自殺遺伝子を組み込まれたがんは特定の薬剤を投与されると、自殺プログラムのスイッチが入り、それによって自壊して完治へと至ります。このあたりの下りは専門的な医学知識がないと発想できないので、素人探偵がこの結論にたどり着くのはまず無理でしょう。

ここは推理を楽しむというよりは、素直に、主人公たちの仮説(こちらは素人にもぎりぎり発想可能)が木っ端みじんに打ち砕かれたことに驚き、それを上回るオチを用意してくれた作者に惜しみない拍手をおくるべきところです。

この自殺遺伝子をもったがんならば、出来レース仮説のように、万が一あう抗がん剤がなかったら、という心配はなく、百発百中で臨んだ結果をえることができます。
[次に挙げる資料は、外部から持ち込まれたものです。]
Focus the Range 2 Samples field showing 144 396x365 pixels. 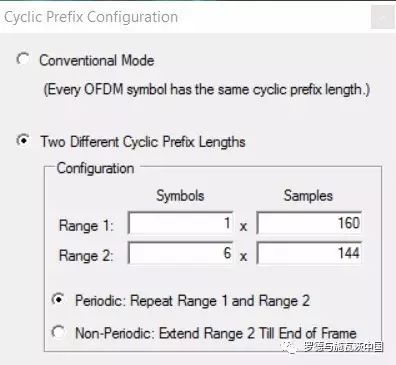point(309,253)
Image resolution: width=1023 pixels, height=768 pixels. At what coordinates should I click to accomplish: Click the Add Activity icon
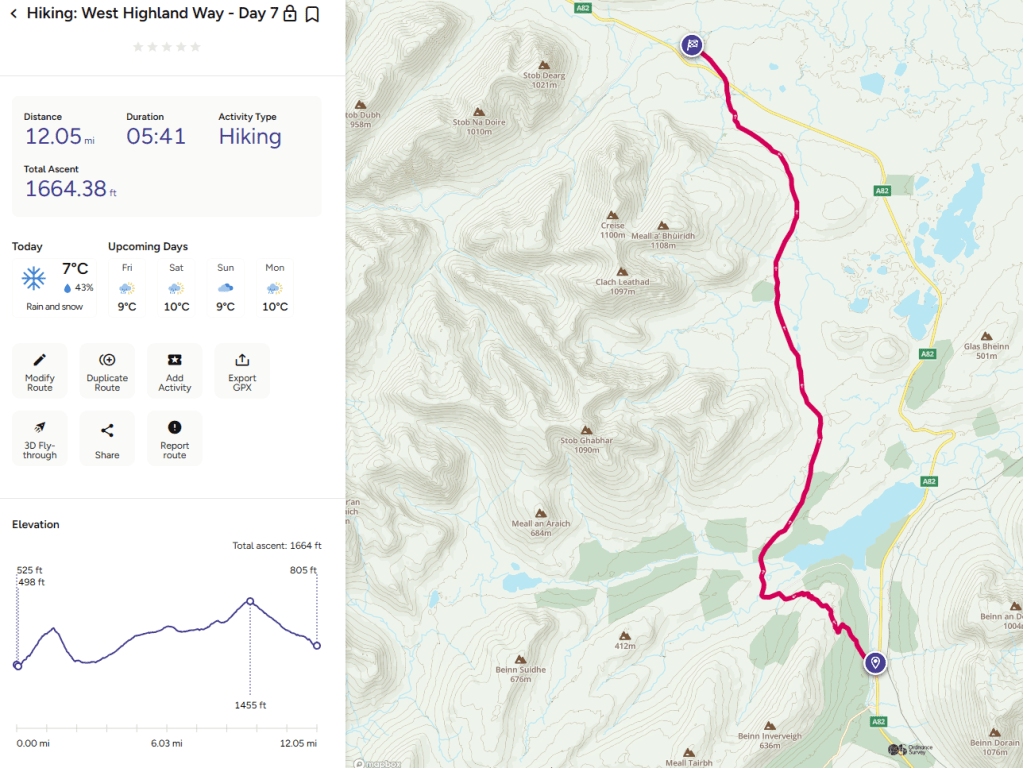point(175,370)
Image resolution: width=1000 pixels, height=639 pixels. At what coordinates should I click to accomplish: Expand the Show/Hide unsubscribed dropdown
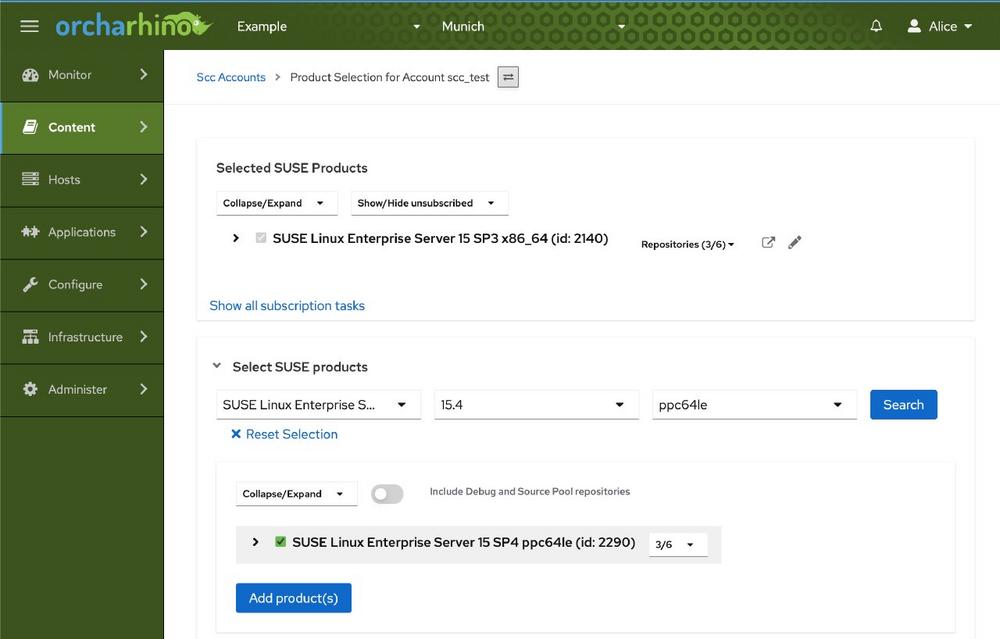tap(429, 203)
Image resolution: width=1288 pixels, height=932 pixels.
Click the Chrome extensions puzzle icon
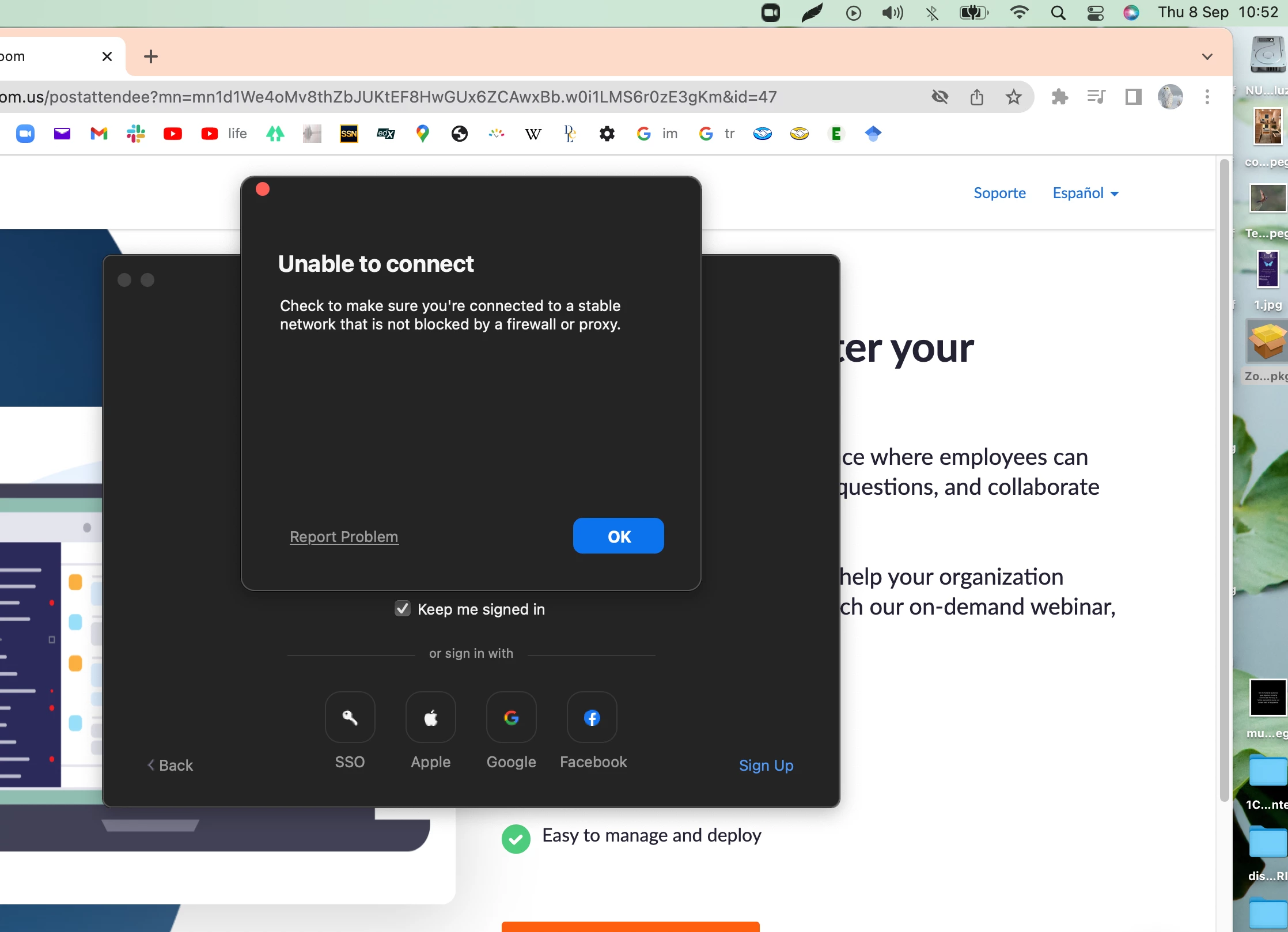click(1059, 97)
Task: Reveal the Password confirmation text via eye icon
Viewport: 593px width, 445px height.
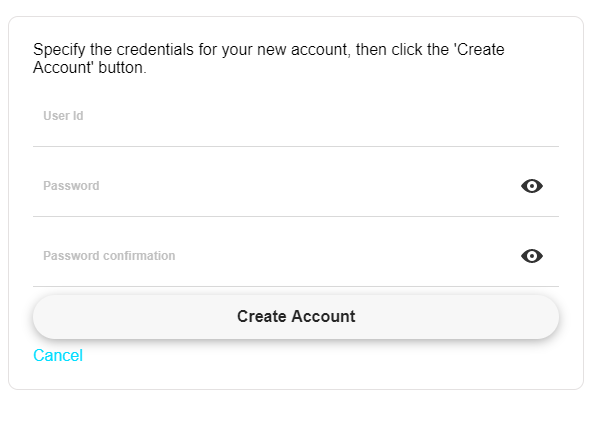Action: pos(532,256)
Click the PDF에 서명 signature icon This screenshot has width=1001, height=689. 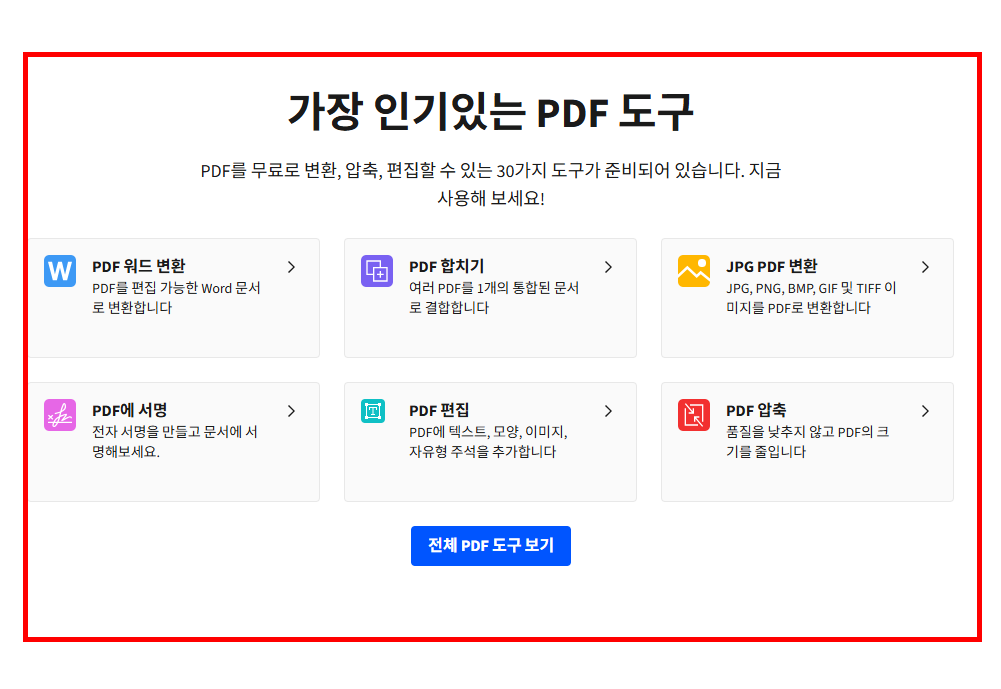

だからこそ、湾外医療センターの医師は最初の手術で「意図しない転移」をあれだけ恐れていたのでしょう。意図しない転移では彼らのコントロールがきかなくなるためです。計画のためには、早期にがんを発見し、本人の細胞由来のがん細胞を手に入れ、それに自殺遺伝子を組み込んで再度体内に送り込む必要があったのです。

脅迫事件では、被害者たちは確かに初期のがんにり患しており、それを手術によって治療してから、コントロール可能ながんを再度植え付け、治療と引き換えに彼らから便宜を引き出していたというわけです。

見事な小説でした。

このほかにも、黒幕の西條とその娘をめぐる事件など、小説の中にはまだまだ読み応えのある伏線がたくさんあります。それらも最後にはすべて綺麗に回収され、最後の最後のどんでん返しともいえるラストの1分の破壊力はたしかに「驚愕」

久しぶりに読み応えのあるミステリーでした

自分の力でトリックまで推理したい、という本格好きには向きませんがエンターテイメントとしての完成度は非常に高いと思います。